I quit eating!

One of my struggles in the weight-loss journey is knowing when to stop eating… I don’t eat very much unhealthy stuff at all — but I tend to overeat everything. I’m not good at listening to my body say, “Enough!” I have some CDs that are meditations on “conscious eating” that I’ve been procrastinating using — even though I need to — but it’s something that’s been on my mind a lot lately.

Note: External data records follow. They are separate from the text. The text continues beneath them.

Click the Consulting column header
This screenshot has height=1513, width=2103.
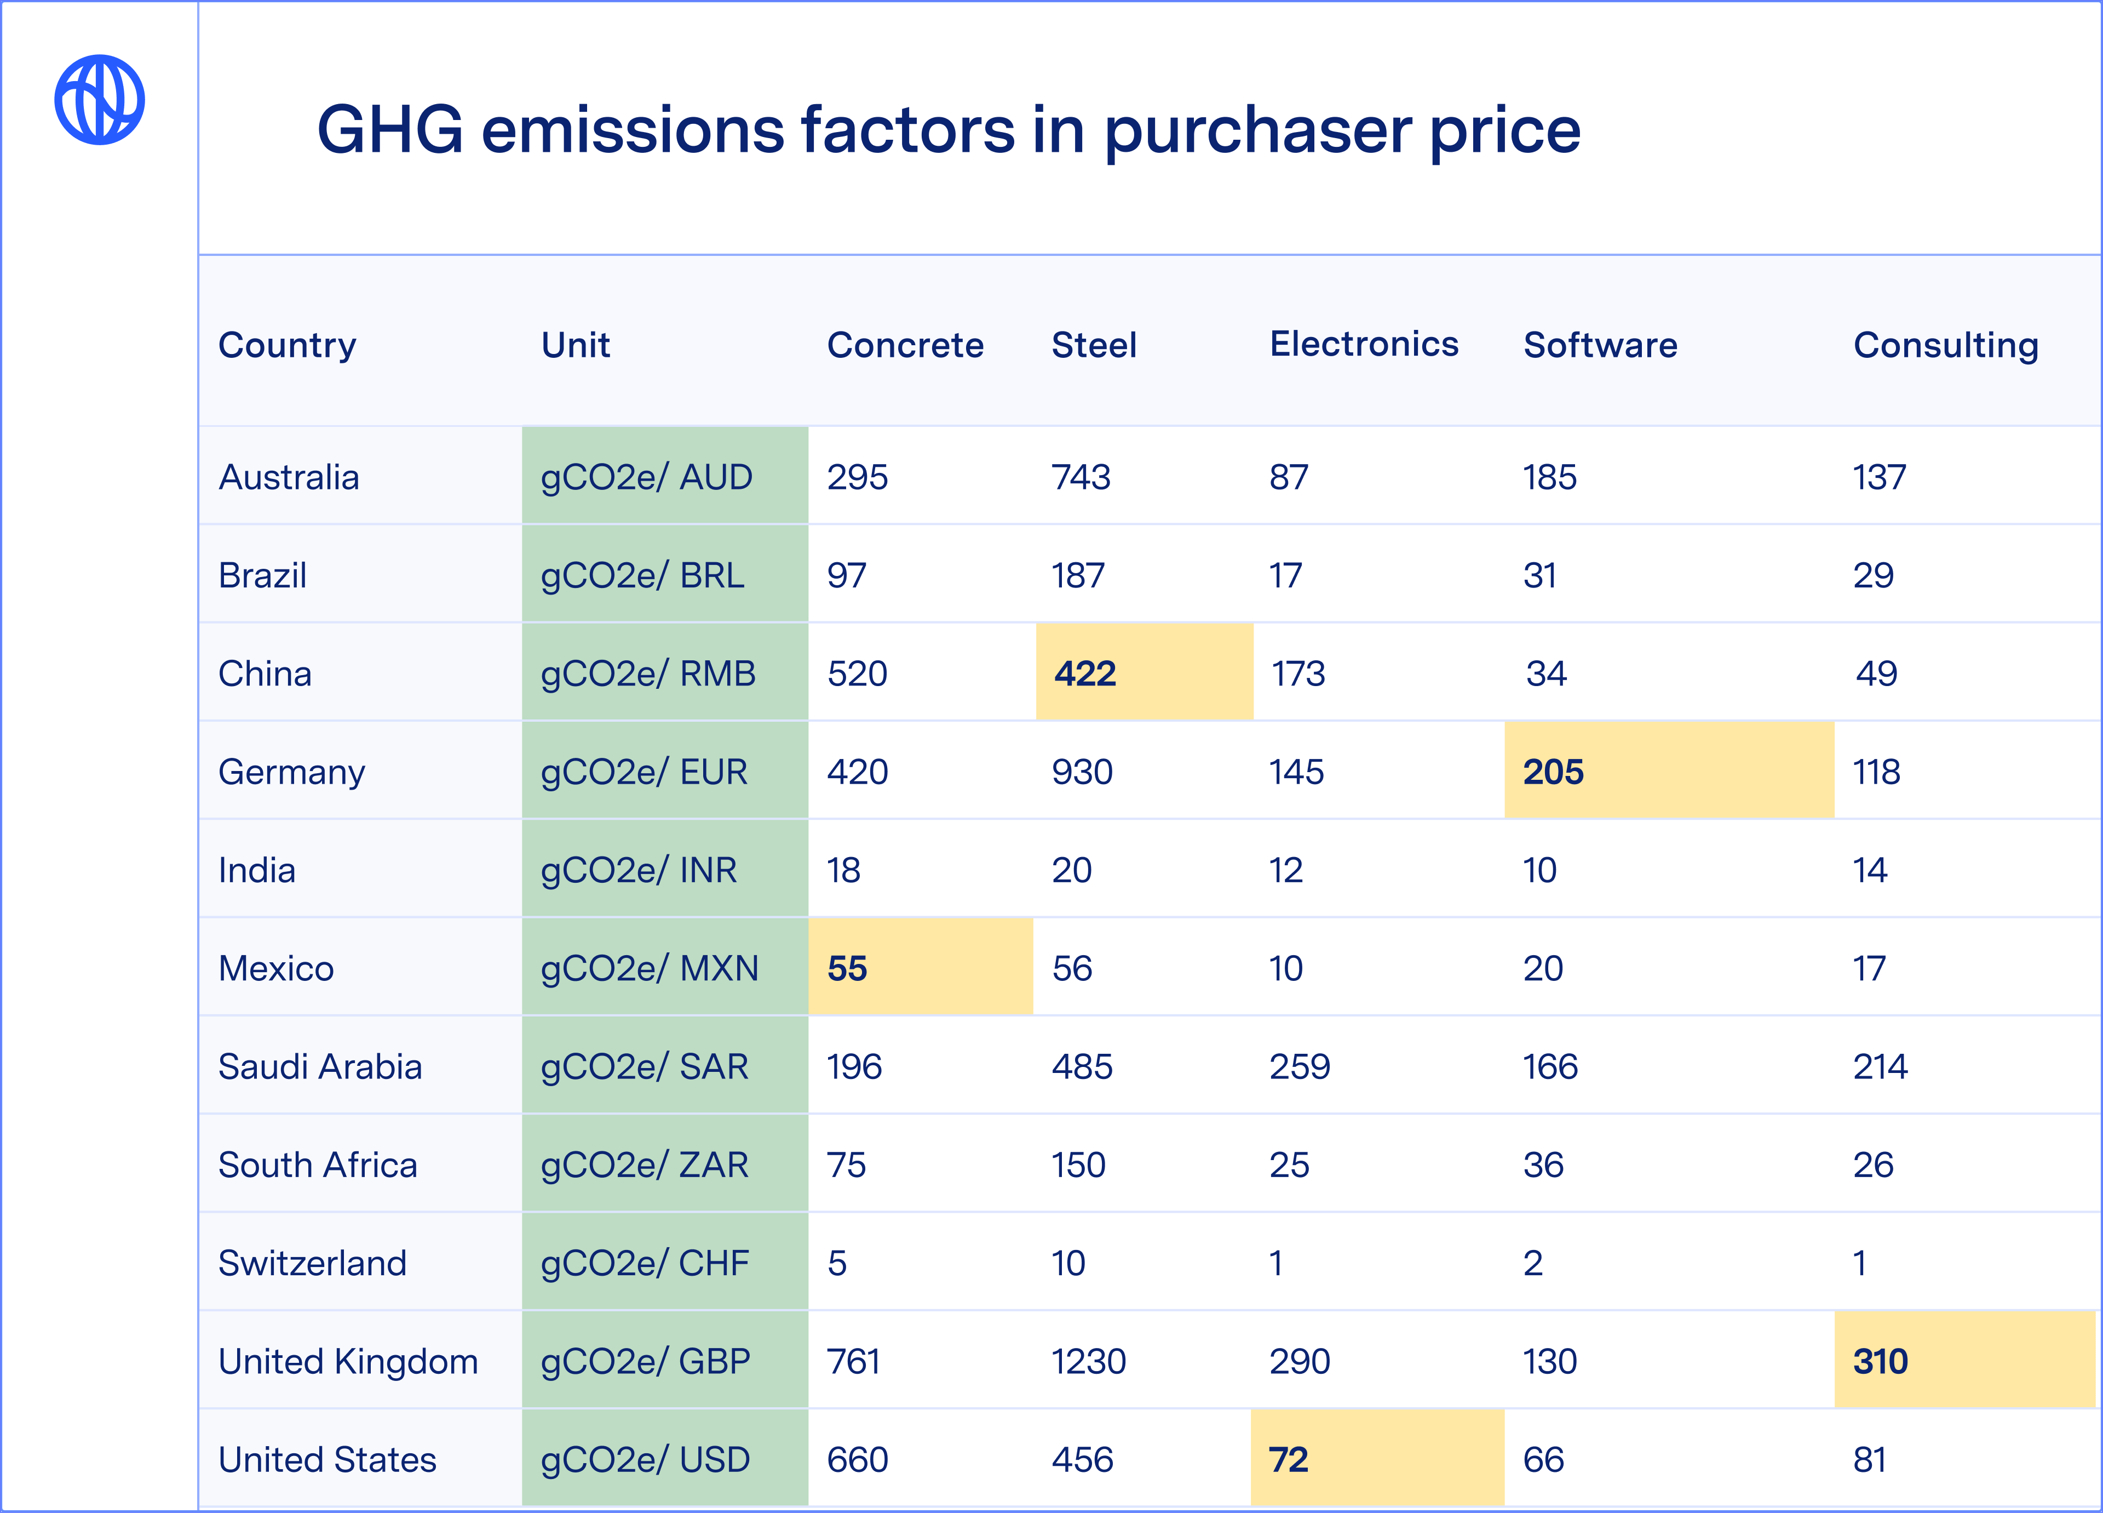pyautogui.click(x=1945, y=345)
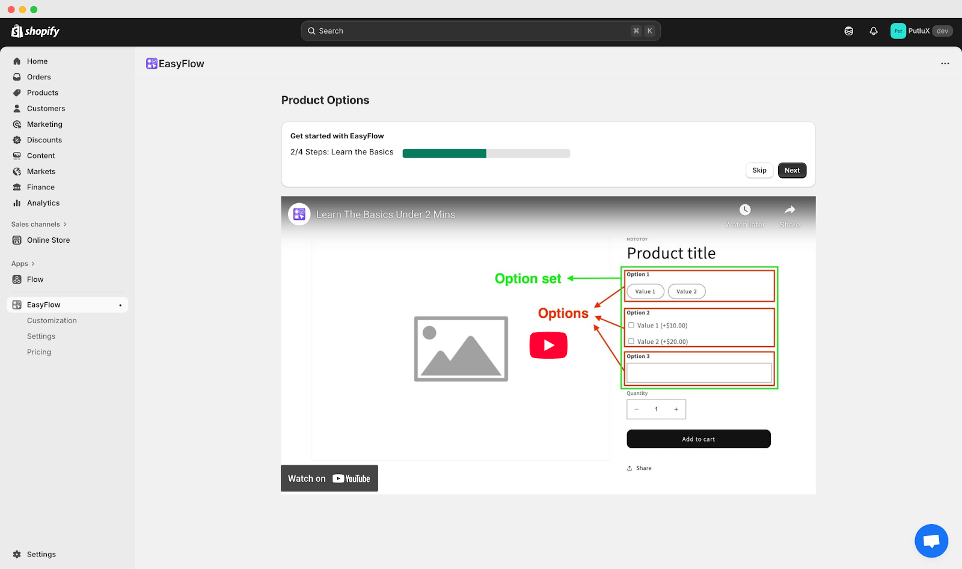Click the Discounts icon in the sidebar
Screen dimensions: 962x569
[16, 139]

I’ve been proud of myself for the past few weeks about saying no to dessert. My boyfriend loves sweets, and almost every night he wants ice cream or a cookie or something like that after dinner. I had gotten in the habit of mindlessly eating with him. If he had ice cream, I had ice cream — even if I was stuffed and didn’t really want it. But lately, when he says, “Do you want a brownie?” I stop and think, and if I don’t want a brownie, I say, “No, I’m good, thanks.” (The interesting part is that he usually ends up not eating anything either — hmm…)

Anyway, now that I feel like dessert/after-dinner eating is under control, I want to work on actual meals. I grew up in a “clean your plate” household, which I know is part of my problem to this day. I feel like I HAVE to eat everything — otherwise it’s rude, or food’s being wasted, or… I don’t know! But it’s one of those deep-rooted things from childhood that I have to work through. So today, after the gym, I ordered a sandwich from a local restaurant (mmm — avocado, onion, sprouts, and cheese). I started eating. I ate half of it and paused to drink some water (another thing I’m working on — eating slowly, because I have a tendency to wolf my food down; my boyfriend is helping with this because he’s a very slow eater, so I try to pace myself with him, which is good). And then I realized — I was full.

So I wrapped up the other half and put it in the fridge. And the world didn’t end. And I’m fully satisfied. And I have lunch for tomorrow. This is going to be an ongoing battle for me, but I feel really good about making a good choice!